A month ago, I participated in a unique and powerful event called Unplugd. I’ve posted bits about it and will likely refer to it often in the future as it offered some outstanding experiences that have a direct impact on how we learn and how we do school. The product we created was a book on What Matters Now. We’re releasing each chapter a week at a time in order to give people a chance to digest the content. The first three chapters have already been released. The essays are quite compelling along with the video stories.

This week, the chapter I was involved in developing is now available. The process of writing these essays is a powerful story of collaboration, feedback and assessment for learning. I’ll share more about that in the future but I will tell you it was a great model for collaboration.

For now, here’s my small contribution entitled Why Joy Matters.

 

Today, more than ever our students often experience of a lifetime of heartbreak, disasters and disappointments before they even arrive at school. When school could be the best part of their day, it’s simply another negative experience. I wonder if we ever ask ourselves, “Where’s the joy?”  I’ve been in too many schools; too many classrooms where smiles and joy are hard to come by. The pressure and business of learning seems to be sucking the joy out of our schools. While there is much that needs to be done in our institutions and curriculum to address this problem, there is much that can be done in classrooms and by teachers that can bring joy back into our classrooms.

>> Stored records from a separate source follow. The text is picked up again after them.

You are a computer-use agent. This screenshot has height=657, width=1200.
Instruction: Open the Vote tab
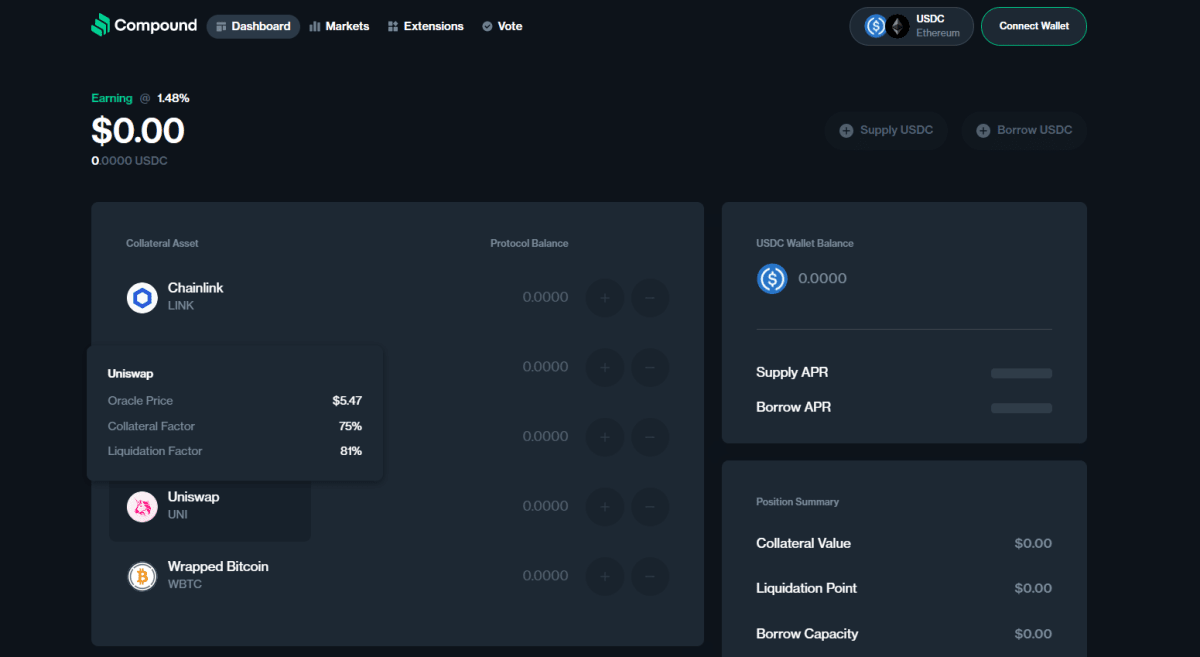(502, 26)
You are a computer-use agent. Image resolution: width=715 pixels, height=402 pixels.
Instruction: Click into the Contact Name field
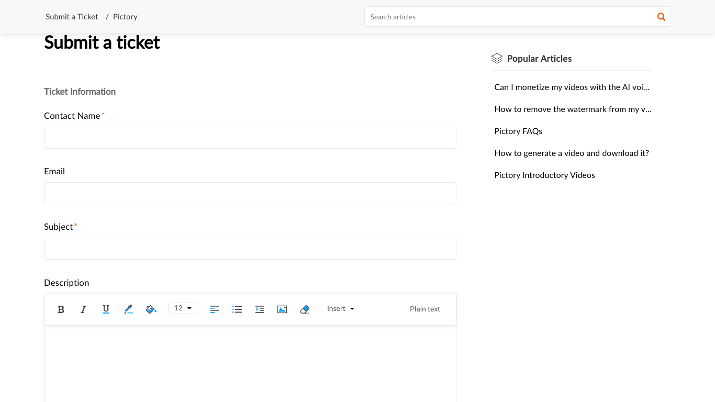(x=250, y=138)
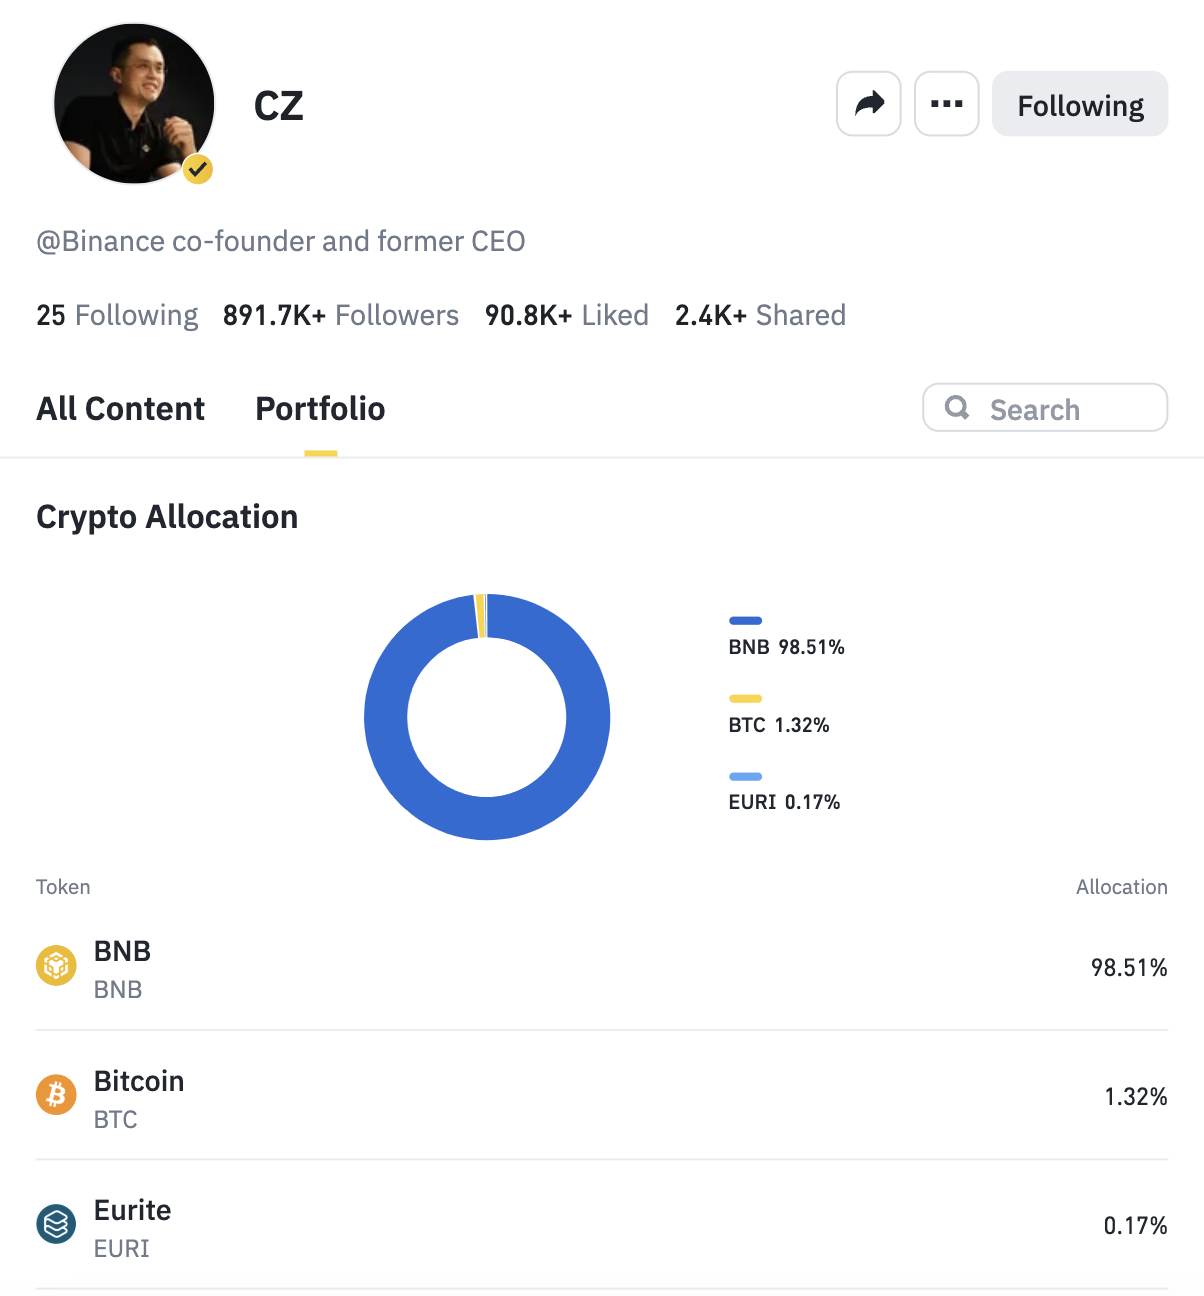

Alfie Kohn talks about joy being not a means to an end, but an end in itself. As a classroom teacher I recall having students in my classroom who’s file was filled with a myriad of problems and challenges that quite frankly overwhelmed me. Academically they had mountains to climb. I wasn’t sure I could help the child meet all those challenges but I also noticed that joy was certainly missing from their school experience. So even if they came late to school, were non-compliant, my goal was to insure they knew they that matter and my classroom was a place to smile.
It has become more and more difficult to consider the role of joy in our schools. Teachers have been told other things matter more: test scores, new curriculum, district initiatives and other data that suggests deficiencies.
Is anyone measuring for joy? A joyful learning environment might be the most important thing you create for a child. If indeed the much used phrase “life long learner” is a major goal for schools could joy be an ingredient for that?
Maybe we ought to start counting smiles. If at the end of the year, you can honestly say your students leave as joyful leaners, you’d be among the best teachers I know.
I wonder what I did today to bring joy into my world?